Algorithms for case detection, outbreak detection, and outbreak characterization are critical components in a biosurveillance system. Although these components ultimately must be tested under field conditions, this level of evaluation is expensive and difficult, especially for outbreak detection and characterization due to the rarity of real outbreaks. Field testing is appropriate for algorithms whose potential has been demonstrated by laboratory testing. The methods for measuring sensitivity, specificity, and timeliness discussed in this chapter are general methods that can be applied both to laboratory and field evaluations.
Evaluators employ well-developed methods for evaluating classifiers when they evaluate case detection algorithms. These existing methods measure sensitivity and specificity of case detection. They summarize results using ROC curve analysis.
Researchers have extended these methods to enable the evaluation of algorithms for outbreak detection and characterization. In addition to measuring sensitivity and specificity, these evaluations always measure timeliness. Since sensitivity, specificity, and timeliness are correlated, evaluators have extended ROC curve analysis to include the dimension of time.
Researchers have further extended these methods to allow analysis of the relationship between the size of outbreak and detectability. Since outbreak size is also correlated with sensitivity, specificity, and timeliness, they have further extended ROC curve analysis to a fourth dimension—outbreak size.We refer to studies of this type as detectability analyses because their goal is to understand the smallest outbreak that an algorithm can detect.
Diagnostic precision is an important determinant of the utility of a case or outbreak detection algorithm, although the surveillance data available to the algorithm are the primary determinant of diagnostic precision. Diagnostic precision, sensitivity, specificity, timeliness, and outbreak size are all correlated. Thus, we expect that future researchers will extend ROC analysis into this fifth dimension.

Material shown:
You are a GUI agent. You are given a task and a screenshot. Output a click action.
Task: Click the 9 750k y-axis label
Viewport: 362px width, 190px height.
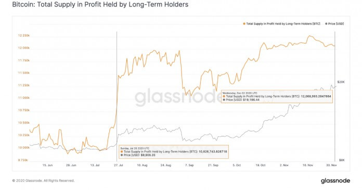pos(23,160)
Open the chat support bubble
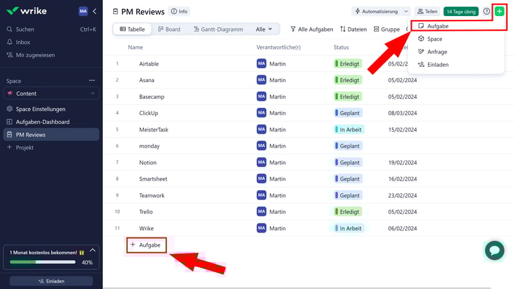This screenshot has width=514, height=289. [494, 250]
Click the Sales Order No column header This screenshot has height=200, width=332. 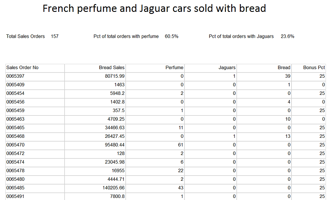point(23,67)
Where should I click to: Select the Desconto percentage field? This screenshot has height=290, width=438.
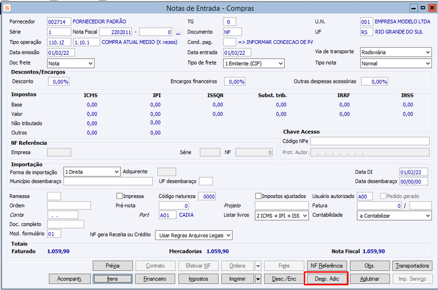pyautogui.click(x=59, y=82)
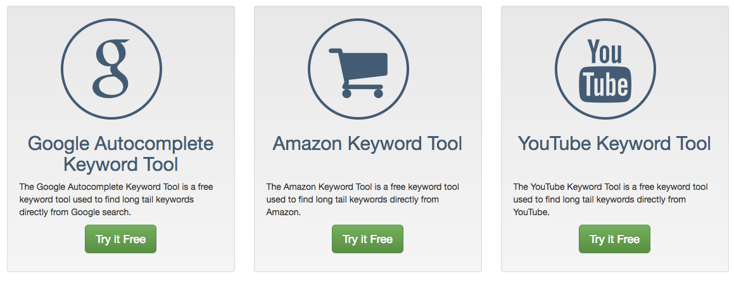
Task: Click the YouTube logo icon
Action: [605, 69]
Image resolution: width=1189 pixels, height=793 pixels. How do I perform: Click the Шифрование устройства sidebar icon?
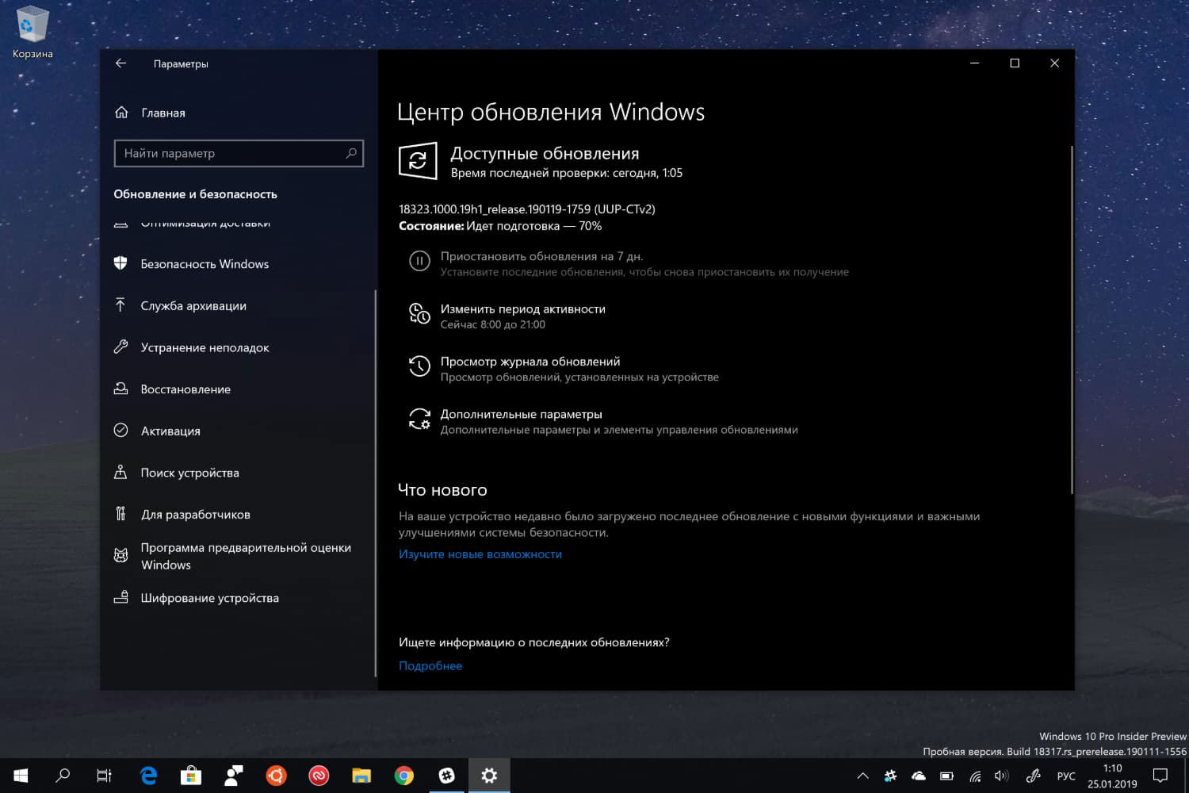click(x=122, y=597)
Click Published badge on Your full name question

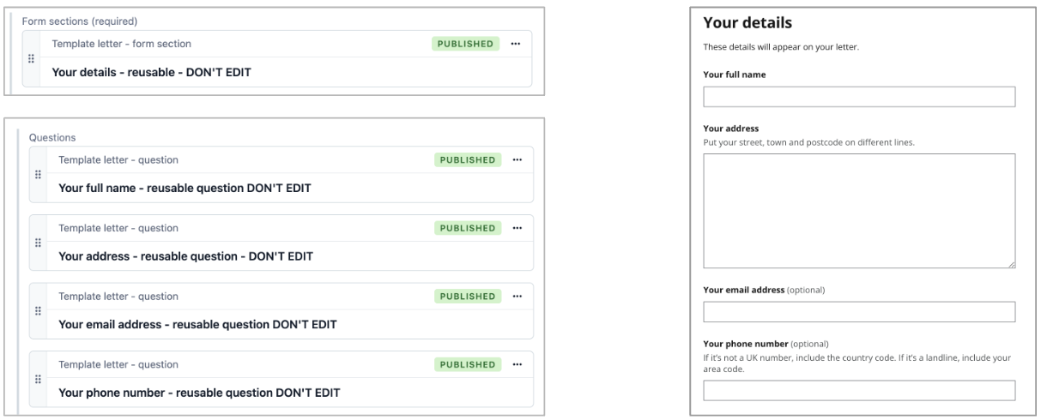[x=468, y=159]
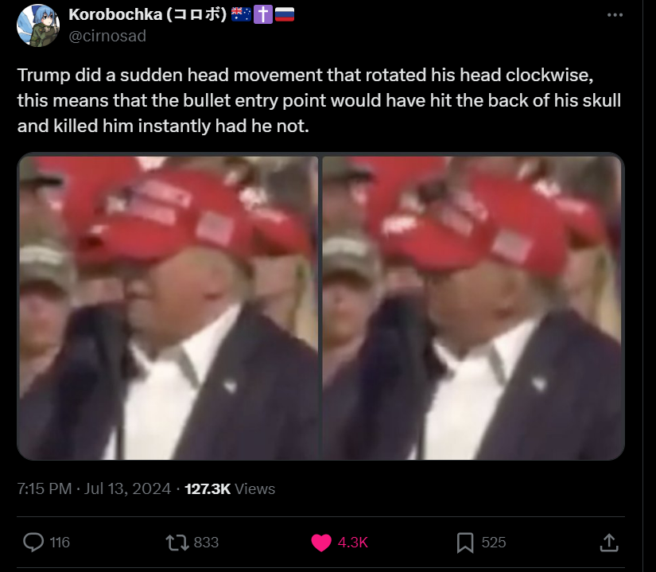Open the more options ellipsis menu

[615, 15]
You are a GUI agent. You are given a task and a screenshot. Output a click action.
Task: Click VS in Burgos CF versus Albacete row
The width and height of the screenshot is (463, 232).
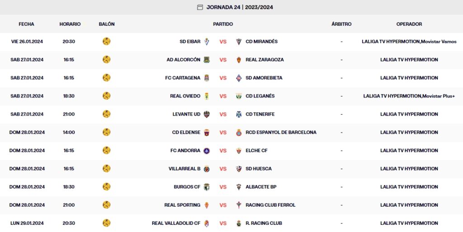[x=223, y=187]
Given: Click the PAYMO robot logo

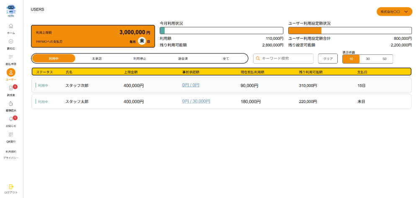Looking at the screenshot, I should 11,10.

Work task: In the passage above on evaluating biosurveillance algorithms, rewrite the paragraph that begins "Researchers have extended these methods" as a short bulleted list that keeps its main facts.

Solution below:
- Researchers extended classifier evaluation methods to algorithms for outbreak detection and characterization.
- These evaluations measure sensitivity and specificity, and they always measure timeliness.
- Because sensitivity, specificity, and timeliness are correlated, evaluators added time as a dimension to ROC curve analysis.